» **CONSIGNE**: D'après le texte sur l'alchimie, sous quel nom unique les trois objectifs de l'alchimie étaient-ils connus ?

Les alchimistes du Moyen-Âge, quelle que soit leur nationalité, cherchaient alors à découvrir le grand œuvre, à savoir trois éléments qu'ils jugeaient fondamentaux :
- l'argyropée et la chrysopée, permettant de transformer des métaux tels le plomb ou le fer en des métaux précieux, respectivement l'argent et l'or
- la panacée, un remède permettant de guérir n'importe quelle maladie
- la vie éternelle, permettant de prolonger la vie humaine en dehors de ses limites naturelles
Les trois objectifs de l'alchimie étaient alors connus sous un seul nom que l'on connaît encore aujourd'hui : la pierre philosophale.
: C'est rouge ? Ça se mange ? C'est une Pomme Parfaite ?

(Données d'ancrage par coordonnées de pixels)
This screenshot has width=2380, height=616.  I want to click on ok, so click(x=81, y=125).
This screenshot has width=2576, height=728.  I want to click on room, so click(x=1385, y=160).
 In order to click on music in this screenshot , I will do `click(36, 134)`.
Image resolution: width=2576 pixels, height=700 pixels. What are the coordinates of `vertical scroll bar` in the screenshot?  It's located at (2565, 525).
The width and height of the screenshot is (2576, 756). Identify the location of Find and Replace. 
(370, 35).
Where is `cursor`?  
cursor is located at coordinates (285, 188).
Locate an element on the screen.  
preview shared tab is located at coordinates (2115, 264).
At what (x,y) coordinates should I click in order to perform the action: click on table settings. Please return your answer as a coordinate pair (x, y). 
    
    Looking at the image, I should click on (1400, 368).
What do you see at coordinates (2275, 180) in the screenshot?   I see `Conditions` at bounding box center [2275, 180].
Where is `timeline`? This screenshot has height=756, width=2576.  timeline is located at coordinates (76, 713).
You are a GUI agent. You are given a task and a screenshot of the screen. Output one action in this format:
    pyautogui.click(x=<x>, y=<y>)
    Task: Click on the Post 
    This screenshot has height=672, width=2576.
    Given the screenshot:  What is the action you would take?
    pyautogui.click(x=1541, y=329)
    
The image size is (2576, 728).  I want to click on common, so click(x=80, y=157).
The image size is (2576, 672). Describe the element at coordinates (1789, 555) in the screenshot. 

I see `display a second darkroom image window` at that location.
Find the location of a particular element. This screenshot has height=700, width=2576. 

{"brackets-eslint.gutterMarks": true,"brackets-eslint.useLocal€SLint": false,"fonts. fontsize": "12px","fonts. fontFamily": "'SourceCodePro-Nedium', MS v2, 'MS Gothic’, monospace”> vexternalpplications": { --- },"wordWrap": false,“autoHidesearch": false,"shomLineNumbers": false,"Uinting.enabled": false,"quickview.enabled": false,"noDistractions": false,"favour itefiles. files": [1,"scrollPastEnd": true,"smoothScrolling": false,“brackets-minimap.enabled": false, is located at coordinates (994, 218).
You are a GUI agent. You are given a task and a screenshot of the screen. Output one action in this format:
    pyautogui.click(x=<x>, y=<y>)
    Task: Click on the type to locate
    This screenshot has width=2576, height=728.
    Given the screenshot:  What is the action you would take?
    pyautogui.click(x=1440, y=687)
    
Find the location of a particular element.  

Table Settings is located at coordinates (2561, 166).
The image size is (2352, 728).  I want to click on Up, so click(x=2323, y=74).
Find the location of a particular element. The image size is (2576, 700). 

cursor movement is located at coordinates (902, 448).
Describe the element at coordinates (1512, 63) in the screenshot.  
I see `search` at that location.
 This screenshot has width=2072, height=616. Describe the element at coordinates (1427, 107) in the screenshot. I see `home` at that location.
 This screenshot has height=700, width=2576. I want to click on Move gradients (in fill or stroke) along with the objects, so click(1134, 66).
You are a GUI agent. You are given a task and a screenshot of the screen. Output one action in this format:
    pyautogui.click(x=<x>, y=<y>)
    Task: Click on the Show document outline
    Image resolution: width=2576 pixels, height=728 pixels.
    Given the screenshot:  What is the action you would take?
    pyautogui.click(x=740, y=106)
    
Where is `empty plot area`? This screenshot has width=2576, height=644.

» **CORRIGÉ**: La pierre philosophale.